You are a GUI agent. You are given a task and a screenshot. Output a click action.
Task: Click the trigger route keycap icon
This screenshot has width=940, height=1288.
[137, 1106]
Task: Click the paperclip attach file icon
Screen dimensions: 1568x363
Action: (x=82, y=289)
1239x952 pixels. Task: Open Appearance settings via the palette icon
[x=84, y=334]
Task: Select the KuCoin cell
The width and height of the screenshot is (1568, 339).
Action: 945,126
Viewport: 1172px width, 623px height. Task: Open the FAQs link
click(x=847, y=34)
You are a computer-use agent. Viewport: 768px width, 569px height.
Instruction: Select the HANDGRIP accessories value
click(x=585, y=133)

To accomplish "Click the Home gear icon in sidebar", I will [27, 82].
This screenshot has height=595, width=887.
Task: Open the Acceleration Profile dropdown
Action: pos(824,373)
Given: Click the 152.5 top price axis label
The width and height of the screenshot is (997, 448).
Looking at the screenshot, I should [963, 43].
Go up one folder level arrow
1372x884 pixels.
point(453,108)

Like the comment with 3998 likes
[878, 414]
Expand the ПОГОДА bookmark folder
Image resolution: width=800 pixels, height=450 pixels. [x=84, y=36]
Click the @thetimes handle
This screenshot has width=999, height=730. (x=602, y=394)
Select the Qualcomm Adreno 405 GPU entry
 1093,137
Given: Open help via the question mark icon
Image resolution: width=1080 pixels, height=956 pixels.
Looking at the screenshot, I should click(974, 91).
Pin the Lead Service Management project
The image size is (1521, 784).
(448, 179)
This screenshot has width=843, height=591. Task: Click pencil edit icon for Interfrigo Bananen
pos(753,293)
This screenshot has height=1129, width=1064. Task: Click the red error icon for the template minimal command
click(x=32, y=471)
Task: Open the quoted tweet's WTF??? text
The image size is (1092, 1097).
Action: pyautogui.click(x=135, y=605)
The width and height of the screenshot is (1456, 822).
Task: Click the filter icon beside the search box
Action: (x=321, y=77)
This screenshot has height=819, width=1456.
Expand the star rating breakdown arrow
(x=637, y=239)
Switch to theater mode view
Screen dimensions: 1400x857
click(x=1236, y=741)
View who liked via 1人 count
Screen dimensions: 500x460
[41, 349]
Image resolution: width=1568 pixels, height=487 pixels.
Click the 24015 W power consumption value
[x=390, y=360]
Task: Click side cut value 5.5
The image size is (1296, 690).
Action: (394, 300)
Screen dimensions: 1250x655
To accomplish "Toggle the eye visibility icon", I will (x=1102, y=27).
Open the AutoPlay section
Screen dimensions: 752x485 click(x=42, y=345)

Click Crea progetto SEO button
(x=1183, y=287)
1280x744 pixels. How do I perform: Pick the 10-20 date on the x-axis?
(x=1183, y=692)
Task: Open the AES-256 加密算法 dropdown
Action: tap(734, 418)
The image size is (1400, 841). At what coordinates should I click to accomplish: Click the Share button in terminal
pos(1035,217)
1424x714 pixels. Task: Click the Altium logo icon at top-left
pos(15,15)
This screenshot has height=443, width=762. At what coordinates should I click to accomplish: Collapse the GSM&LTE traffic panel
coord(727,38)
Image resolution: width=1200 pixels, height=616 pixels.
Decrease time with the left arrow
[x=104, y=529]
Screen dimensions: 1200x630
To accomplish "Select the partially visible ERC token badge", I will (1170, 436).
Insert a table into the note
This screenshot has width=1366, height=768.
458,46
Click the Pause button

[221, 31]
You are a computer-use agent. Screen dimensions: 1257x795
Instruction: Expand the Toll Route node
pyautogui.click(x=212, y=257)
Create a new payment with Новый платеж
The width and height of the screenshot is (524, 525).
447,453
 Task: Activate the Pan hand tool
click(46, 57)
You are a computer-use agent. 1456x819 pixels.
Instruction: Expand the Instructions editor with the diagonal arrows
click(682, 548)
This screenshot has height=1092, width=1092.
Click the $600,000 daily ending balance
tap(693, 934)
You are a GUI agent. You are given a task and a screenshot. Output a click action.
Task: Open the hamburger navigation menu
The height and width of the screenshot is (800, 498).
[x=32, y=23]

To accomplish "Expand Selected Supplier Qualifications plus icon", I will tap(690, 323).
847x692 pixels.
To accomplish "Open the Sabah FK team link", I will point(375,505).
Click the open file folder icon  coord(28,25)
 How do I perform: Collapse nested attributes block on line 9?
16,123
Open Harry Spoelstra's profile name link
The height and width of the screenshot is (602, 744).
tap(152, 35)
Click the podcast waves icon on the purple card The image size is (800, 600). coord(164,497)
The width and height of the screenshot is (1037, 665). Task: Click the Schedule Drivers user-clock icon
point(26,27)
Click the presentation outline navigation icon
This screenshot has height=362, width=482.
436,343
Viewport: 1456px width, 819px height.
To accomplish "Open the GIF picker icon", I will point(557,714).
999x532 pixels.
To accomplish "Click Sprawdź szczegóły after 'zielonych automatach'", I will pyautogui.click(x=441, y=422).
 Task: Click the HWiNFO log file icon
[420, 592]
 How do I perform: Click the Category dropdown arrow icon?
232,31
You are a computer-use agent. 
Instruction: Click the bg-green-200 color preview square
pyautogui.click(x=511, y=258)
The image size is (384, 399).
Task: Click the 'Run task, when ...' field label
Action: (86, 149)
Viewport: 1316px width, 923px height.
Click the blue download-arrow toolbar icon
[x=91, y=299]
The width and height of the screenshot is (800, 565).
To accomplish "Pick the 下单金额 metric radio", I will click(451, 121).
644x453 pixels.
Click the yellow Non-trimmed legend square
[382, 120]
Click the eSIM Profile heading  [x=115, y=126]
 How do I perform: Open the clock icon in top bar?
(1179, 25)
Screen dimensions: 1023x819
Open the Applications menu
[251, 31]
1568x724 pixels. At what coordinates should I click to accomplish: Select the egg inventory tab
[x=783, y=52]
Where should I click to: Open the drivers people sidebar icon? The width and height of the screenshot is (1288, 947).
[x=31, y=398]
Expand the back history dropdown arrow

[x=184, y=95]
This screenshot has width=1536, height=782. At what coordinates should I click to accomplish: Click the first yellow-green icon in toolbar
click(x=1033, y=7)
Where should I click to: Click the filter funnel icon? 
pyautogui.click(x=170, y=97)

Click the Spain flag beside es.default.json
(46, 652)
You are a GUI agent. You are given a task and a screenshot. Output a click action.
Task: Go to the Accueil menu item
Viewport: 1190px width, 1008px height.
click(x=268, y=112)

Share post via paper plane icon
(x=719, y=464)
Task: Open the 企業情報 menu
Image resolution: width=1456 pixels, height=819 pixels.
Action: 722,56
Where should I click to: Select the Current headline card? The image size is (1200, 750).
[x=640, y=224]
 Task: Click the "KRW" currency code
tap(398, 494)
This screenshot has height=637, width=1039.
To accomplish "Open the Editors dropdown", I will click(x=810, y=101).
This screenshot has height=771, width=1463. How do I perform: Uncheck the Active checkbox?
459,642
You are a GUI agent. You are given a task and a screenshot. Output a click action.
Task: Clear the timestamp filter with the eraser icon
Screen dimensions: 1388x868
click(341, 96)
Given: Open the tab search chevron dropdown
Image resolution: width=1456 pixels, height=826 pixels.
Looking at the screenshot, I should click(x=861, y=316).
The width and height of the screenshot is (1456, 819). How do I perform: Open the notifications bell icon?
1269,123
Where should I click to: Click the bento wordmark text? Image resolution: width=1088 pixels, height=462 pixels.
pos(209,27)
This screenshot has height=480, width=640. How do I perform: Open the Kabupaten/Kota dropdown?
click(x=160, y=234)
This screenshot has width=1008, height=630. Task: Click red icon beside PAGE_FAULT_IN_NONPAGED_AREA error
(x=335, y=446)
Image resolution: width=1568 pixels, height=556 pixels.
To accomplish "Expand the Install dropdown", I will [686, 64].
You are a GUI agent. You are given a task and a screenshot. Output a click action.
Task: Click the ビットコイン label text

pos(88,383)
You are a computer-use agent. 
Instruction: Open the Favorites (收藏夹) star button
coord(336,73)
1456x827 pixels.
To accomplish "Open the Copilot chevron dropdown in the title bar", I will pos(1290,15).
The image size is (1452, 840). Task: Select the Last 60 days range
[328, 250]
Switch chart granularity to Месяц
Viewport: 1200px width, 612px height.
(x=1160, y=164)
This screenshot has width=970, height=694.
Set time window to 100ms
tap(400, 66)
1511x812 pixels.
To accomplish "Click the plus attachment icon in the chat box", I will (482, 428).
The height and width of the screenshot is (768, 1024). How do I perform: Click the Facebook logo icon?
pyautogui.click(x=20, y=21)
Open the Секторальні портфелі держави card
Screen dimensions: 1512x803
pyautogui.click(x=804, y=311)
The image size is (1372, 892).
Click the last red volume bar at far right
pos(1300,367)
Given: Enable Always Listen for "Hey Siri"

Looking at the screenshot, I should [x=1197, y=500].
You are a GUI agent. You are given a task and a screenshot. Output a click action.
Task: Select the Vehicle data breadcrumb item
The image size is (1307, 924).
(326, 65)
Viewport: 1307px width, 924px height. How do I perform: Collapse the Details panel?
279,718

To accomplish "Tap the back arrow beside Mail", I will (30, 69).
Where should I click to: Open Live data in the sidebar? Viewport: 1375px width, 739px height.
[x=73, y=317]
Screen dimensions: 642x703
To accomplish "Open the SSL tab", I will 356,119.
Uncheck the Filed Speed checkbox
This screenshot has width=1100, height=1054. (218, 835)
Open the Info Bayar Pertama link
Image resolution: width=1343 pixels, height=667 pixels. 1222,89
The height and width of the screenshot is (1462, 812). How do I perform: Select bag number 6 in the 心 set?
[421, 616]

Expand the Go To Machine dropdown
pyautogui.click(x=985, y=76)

________________________

— EXERCISE REQUIREMENTS —
Render the lines of the listing, from the line containing "Pin the Lead Service Management project" to the line containing "click(x=32, y=471)", both included, as a JSON list of strings with one string per line. Omit blank lines.

— ANSWER TO THE PROBLEM —
[
  "Pin the Lead Service Management project",
  "The image size is (1521, 784).",
  "(448, 179)",
  "This screenshot has width=843, height=591. Task: Click pencil edit icon for Interfrigo Bananen",
  "pos(753,293)",
  "This screenshot has height=1129, width=1064. Task: Click the red error icon for the template minimal command",
  "click(x=32, y=471)"
]